| EXERCISE TASK |
Rewrite the items starting at the line that contains "At what coordinates should I click to accomplish: Expand" and ending at the line that contains "coord(146,81)", keeping the requests unchanged, and adjust every number in the answer coordinates by adding -124 to it. Leave the pictures out of your answer.

| MATERIAL SUPPLIED |
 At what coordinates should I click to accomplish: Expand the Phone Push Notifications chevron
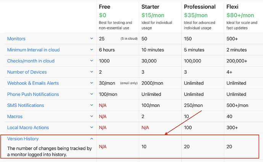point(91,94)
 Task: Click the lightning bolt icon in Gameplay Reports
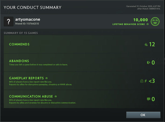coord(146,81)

* * *

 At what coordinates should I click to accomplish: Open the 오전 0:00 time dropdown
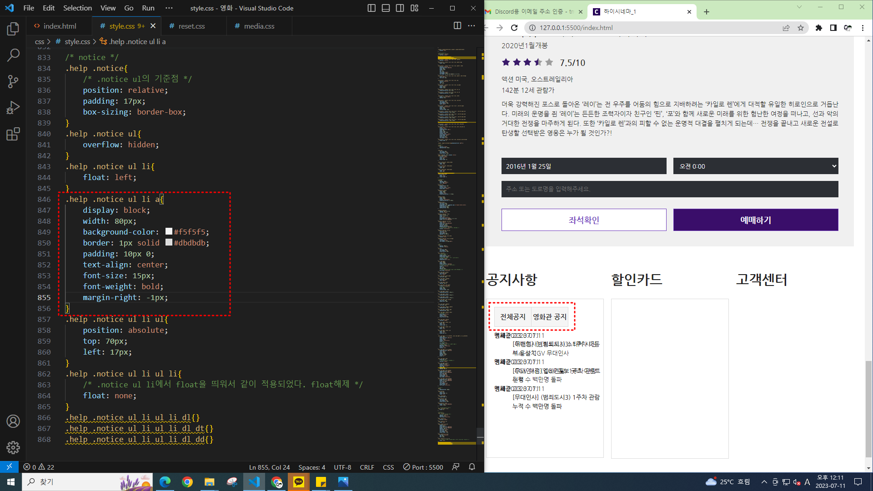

| TASK RESPONSE |
 At what coordinates should I click to accomplish: Expand the Phone Push Notifications chevron
point(-33,-30)
 Task: Click the lightning bolt icon in Gameplay Reports
coord(22,-43)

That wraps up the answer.